* What needs to be done
Exact copy, pictures excluded: print the lines from the one with "This screenshot has" through the final line of the records.

===== Records for the task

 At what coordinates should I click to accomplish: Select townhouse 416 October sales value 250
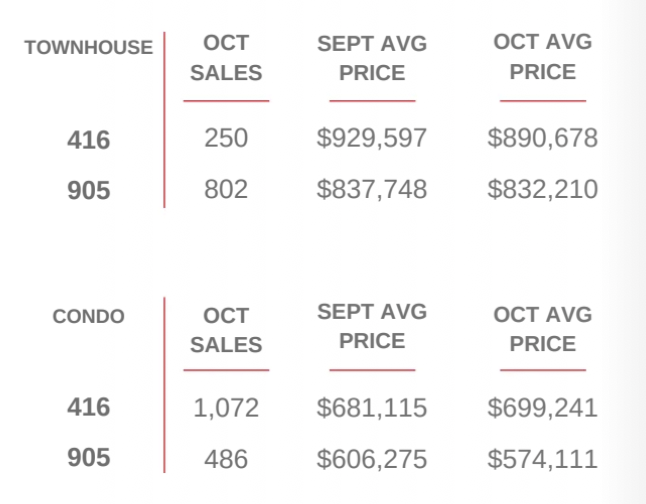coord(226,138)
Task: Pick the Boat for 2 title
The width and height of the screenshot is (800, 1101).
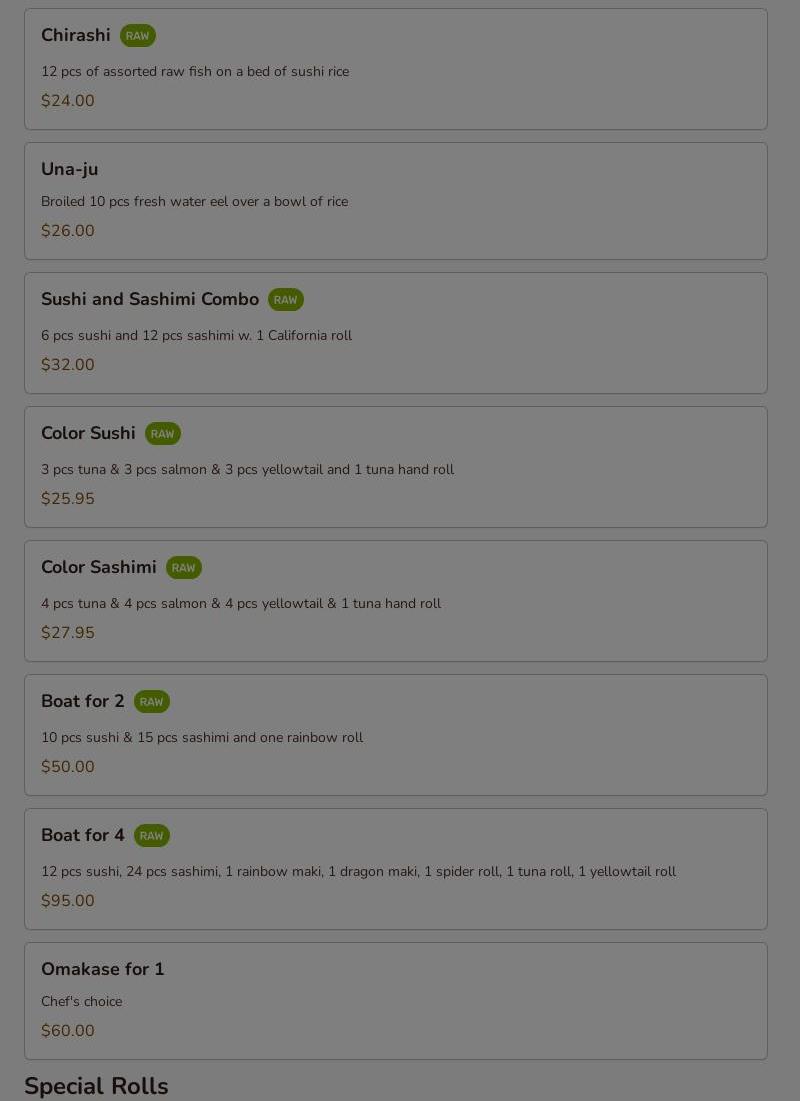Action: point(83,701)
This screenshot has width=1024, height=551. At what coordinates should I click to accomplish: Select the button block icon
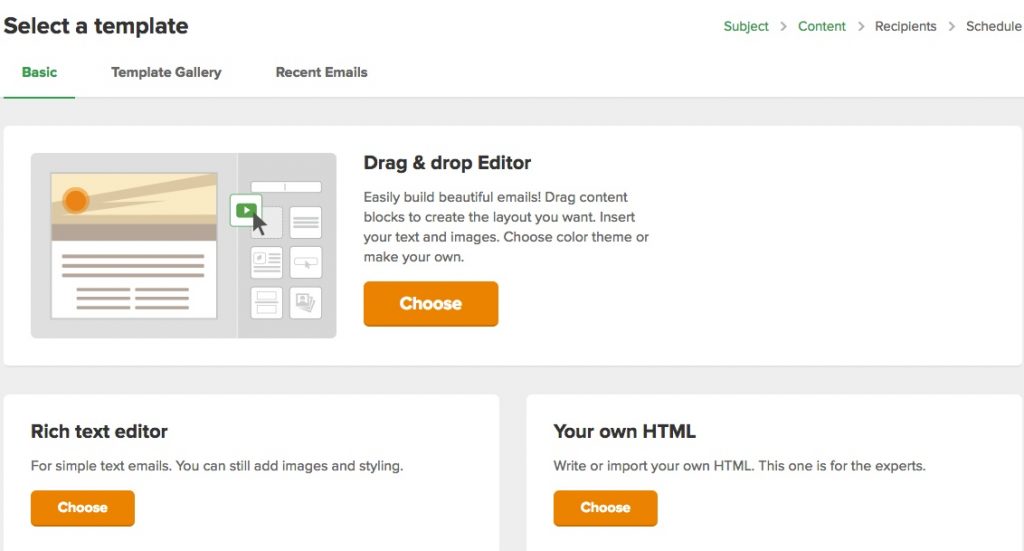pos(306,262)
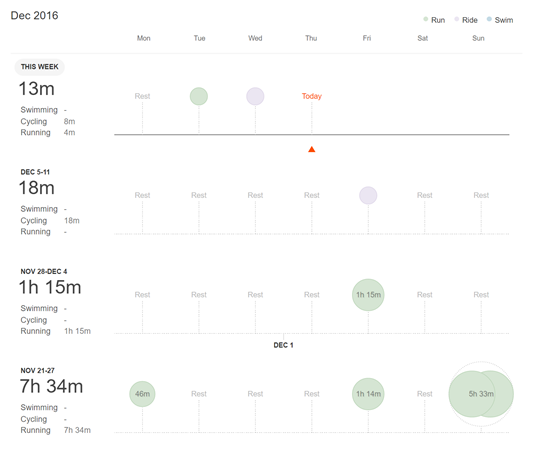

==========

* Answer to this exercise
This screenshot has width=1024, height=551. At what coordinates should I click to accomplish: Select the button block icon
pos(306,262)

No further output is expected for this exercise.